# [WHAT TO DO]
For this exercise, set down all the records exactly as given.
╔══
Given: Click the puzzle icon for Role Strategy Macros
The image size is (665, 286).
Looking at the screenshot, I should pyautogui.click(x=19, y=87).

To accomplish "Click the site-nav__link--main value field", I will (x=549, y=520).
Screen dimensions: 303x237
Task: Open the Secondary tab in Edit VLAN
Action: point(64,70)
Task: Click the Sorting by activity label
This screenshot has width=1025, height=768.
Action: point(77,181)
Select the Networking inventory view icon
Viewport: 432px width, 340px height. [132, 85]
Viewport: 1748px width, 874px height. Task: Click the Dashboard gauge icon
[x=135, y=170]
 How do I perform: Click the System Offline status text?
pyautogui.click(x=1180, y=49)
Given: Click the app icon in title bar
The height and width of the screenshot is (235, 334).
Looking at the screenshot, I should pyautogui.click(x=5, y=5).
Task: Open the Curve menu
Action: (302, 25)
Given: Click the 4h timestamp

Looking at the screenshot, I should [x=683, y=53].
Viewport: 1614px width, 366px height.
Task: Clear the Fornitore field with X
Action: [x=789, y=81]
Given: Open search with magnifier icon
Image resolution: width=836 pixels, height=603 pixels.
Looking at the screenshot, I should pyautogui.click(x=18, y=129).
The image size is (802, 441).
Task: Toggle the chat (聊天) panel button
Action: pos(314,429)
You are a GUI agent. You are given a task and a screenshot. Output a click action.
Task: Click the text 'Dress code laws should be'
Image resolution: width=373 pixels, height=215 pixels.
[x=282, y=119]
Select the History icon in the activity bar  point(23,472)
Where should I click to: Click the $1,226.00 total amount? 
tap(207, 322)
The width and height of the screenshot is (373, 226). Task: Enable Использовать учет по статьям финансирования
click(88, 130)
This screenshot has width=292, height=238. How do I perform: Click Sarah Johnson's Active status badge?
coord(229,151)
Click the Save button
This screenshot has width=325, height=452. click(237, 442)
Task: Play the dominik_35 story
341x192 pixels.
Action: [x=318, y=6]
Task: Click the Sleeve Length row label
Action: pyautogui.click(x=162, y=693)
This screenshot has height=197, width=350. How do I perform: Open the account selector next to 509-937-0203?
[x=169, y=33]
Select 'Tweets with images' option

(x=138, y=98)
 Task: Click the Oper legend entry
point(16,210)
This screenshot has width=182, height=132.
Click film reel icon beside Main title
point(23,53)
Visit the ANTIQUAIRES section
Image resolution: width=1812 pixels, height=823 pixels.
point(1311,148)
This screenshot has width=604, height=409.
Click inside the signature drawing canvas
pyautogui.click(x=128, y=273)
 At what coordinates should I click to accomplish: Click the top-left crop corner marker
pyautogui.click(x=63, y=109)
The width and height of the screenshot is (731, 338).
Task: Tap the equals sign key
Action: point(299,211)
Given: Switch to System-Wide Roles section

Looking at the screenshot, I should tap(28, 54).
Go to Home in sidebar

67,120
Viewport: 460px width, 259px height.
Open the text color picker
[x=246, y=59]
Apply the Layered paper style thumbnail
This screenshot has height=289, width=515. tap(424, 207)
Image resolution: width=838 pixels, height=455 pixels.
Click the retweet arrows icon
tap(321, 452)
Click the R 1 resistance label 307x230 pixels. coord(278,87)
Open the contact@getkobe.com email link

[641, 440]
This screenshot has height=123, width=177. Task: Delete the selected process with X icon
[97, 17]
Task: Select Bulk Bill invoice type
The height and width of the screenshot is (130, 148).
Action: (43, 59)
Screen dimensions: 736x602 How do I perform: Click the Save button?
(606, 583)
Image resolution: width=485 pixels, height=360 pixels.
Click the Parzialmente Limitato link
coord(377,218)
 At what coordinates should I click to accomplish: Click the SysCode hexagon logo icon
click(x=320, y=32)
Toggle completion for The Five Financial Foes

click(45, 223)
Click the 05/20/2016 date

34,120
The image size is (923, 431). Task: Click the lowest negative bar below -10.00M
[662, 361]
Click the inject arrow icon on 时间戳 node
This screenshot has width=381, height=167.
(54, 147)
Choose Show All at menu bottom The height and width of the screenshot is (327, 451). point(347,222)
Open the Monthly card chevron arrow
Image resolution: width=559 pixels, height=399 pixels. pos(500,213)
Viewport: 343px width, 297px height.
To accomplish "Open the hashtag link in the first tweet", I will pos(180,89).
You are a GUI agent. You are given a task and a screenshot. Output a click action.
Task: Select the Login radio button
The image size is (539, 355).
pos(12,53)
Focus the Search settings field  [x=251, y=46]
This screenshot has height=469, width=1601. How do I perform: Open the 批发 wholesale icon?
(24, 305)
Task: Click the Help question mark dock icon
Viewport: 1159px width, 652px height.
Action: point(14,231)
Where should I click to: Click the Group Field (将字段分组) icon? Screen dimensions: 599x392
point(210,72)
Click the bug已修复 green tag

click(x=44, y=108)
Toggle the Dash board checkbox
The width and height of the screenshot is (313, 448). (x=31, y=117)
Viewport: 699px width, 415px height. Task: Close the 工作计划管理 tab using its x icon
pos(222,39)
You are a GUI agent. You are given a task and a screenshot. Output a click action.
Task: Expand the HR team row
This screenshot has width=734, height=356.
╚══
# [WRITTEN SOLUTION]
Given: Click the puzzle icon for Role Strategy Macros
The image size is (665, 286).
Looking at the screenshot, I should pyautogui.click(x=19, y=87).

To accomplish "Click the site-nav__link--main value field", I will (x=549, y=520).
Screen dimensions: 303x237
Task: Open the Secondary tab in Edit VLAN
Action: point(64,70)
Task: Click the Sorting by activity label
This screenshot has width=1025, height=768.
Action: point(77,181)
Select the Networking inventory view icon
Viewport: 432px width, 340px height. [132, 85]
Viewport: 1748px width, 874px height. Task: Click the Dashboard gauge icon
[x=135, y=170]
 How do I perform: Click the System Offline status text?
pyautogui.click(x=1180, y=49)
Given: Click the app icon in title bar
The height and width of the screenshot is (235, 334).
Looking at the screenshot, I should pyautogui.click(x=5, y=5).
Task: Open the Curve menu
Action: (302, 25)
Given: Click the 4h timestamp

Looking at the screenshot, I should [x=683, y=53].
Viewport: 1614px width, 366px height.
Task: Clear the Fornitore field with X
Action: [x=789, y=81]
Given: Open search with magnifier icon
Image resolution: width=836 pixels, height=603 pixels.
Looking at the screenshot, I should pyautogui.click(x=18, y=129).
The image size is (802, 441).
Task: Toggle the chat (聊天) panel button
Action: pos(314,429)
You are a GUI agent. You are given a task and a screenshot. Output a click action.
Task: Click the text 'Dress code laws should be'
Image resolution: width=373 pixels, height=215 pixels.
[x=282, y=119]
Select the History icon in the activity bar  point(23,472)
Where should I click to: Click the $1,226.00 total amount? 
tap(207, 322)
The width and height of the screenshot is (373, 226). Task: Enable Использовать учет по статьям финансирования
click(88, 130)
This screenshot has width=292, height=238. How do I perform: Click Sarah Johnson's Active status badge?
coord(229,151)
Click the Save button
This screenshot has width=325, height=452. click(237, 442)
Task: Play the dominik_35 story
341x192 pixels.
Action: [x=318, y=6]
Task: Click the Sleeve Length row label
Action: pyautogui.click(x=162, y=693)
This screenshot has height=197, width=350. How do I perform: Open the account selector next to 509-937-0203?
[x=169, y=33]
Select 'Tweets with images' option

(x=138, y=98)
 Task: Click the Oper legend entry
point(16,210)
This screenshot has width=182, height=132.
Click film reel icon beside Main title
point(23,53)
Visit the ANTIQUAIRES section
Image resolution: width=1812 pixels, height=823 pixels.
point(1311,148)
This screenshot has width=604, height=409.
Click inside the signature drawing canvas
pyautogui.click(x=128, y=273)
 At what coordinates should I click to accomplish: Click the top-left crop corner marker
pyautogui.click(x=63, y=109)
The width and height of the screenshot is (731, 338).
Task: Tap the equals sign key
Action: point(299,211)
Given: Switch to System-Wide Roles section

Looking at the screenshot, I should tap(28, 54).
Go to Home in sidebar

67,120
Viewport: 460px width, 259px height.
Open the text color picker
[x=246, y=59]
Apply the Layered paper style thumbnail
This screenshot has height=289, width=515. tap(424, 207)
Image resolution: width=838 pixels, height=455 pixels.
Click the retweet arrows icon
tap(321, 452)
Click the R 1 resistance label 307x230 pixels. coord(278,87)
Open the contact@getkobe.com email link

[641, 440]
This screenshot has height=123, width=177. Task: Delete the selected process with X icon
[97, 17]
Task: Select Bulk Bill invoice type
The height and width of the screenshot is (130, 148).
Action: (43, 59)
Screen dimensions: 736x602 How do I perform: Click the Save button?
(606, 583)
Image resolution: width=485 pixels, height=360 pixels.
Click the Parzialmente Limitato link
coord(377,218)
 At what coordinates should I click to accomplish: Click the SysCode hexagon logo icon
click(x=320, y=32)
Toggle completion for The Five Financial Foes

click(45, 223)
Click the 05/20/2016 date

34,120
The image size is (923, 431). Task: Click the lowest negative bar below -10.00M
[662, 361]
Click the inject arrow icon on 时间戳 node
This screenshot has width=381, height=167.
(54, 147)
Choose Show All at menu bottom The height and width of the screenshot is (327, 451). point(347,222)
Open the Monthly card chevron arrow
Image resolution: width=559 pixels, height=399 pixels. pos(500,213)
Viewport: 343px width, 297px height.
To accomplish "Open the hashtag link in the first tweet", I will pos(180,89).
You are a GUI agent. You are given a task and a screenshot. Output a click action.
Task: Select the Login radio button
The image size is (539, 355).
pos(12,53)
Focus the Search settings field  [x=251, y=46]
This screenshot has height=469, width=1601. How do I perform: Open the 批发 wholesale icon?
(24, 305)
Task: Click the Help question mark dock icon
Viewport: 1159px width, 652px height.
Action: point(14,231)
Where should I click to: Click the Group Field (将字段分组) icon? Screen dimensions: 599x392
point(210,72)
Click the bug已修复 green tag

click(x=44, y=108)
Toggle the Dash board checkbox
The width and height of the screenshot is (313, 448). (x=31, y=117)
Viewport: 699px width, 415px height. Task: Close the 工作计划管理 tab using its x icon
pos(222,39)
You are a GUI agent. You are given a task and a screenshot. Output a click action.
Task: Expand the HR team row
This screenshot has width=734, height=356.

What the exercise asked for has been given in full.